Prakash
- Full name: Sport Vereniging Prakash
- Ground: Nickerie Voetbal Stadion Nieuw Nickerie
- Capacity: 3,400
- League: Lidbondentoernooi

= S.V. Prakash =

Surinamese football club

Sport Vereniging Prakash is a Surinamese football club based in Nieuw Nickerie. The club presently competes in the 1e Klasse of the Nickerie Voetbal Bond and the Lidbondentoernooi. They have previously played in the Hoofdklasse and the Eerste Klasse, having made one appearance in the CONCACAF Champions' Cup, where they lost in the Second round to SV Transvaal.

==History==
Prakash were founded by Balkaran ‘Balie’ Mangroe in Nieuw Nickerie where they play their home games at the Nickerie Voetbal Stadion to a capacity of 3,400. The team have played in the Hoofdklasse and the Eerste Klasse, the 1st and 2nd tier of football in Suriname, having also qualified for the 1996 CONCACAF Champions' Cup. In their first Continental berth. The team faced US Sinnamary from French Guiana in the first round of the Caribbean region drawing a goalless draw in the first match facing local giants SV Transvaal in the second round.

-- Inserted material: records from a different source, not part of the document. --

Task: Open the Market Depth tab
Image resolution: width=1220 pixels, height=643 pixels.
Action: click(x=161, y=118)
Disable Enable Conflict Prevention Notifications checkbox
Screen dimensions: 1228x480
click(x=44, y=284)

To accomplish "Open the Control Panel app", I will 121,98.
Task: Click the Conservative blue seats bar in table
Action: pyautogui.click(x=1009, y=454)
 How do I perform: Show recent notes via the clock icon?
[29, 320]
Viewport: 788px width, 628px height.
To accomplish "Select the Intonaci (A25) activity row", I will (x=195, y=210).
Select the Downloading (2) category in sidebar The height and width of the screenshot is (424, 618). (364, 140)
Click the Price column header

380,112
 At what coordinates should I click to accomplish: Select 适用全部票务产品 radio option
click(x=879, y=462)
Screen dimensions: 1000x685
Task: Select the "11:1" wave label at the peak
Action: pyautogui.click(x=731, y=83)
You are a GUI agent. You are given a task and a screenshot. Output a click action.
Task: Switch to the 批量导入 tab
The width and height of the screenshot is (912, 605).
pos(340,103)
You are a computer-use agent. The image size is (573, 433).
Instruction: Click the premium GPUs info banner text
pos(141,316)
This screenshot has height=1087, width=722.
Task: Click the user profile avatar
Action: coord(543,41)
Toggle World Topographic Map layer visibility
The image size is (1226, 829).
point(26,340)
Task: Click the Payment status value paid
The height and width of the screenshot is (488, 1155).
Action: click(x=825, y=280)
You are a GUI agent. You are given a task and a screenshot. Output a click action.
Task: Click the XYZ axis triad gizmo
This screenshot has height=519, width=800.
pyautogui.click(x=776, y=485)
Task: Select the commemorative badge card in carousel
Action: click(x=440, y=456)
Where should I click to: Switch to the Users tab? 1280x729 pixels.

Prakash were able to draw 0–0 in Nieuw Nickerie, losing the return match 1–0 in Paramaribo. Since the 2008 season Prakash have been competing in the NVB district league.

==Performance in CONCACAF competitions==
- 1996 CONCACAF Champions' Cup
First round v. US Sinnamary – 0:0, -:-^{1}
Second round v. Transvaal – 0:0, 0:1

1. US Sinnamary Withdrew after the 1st round.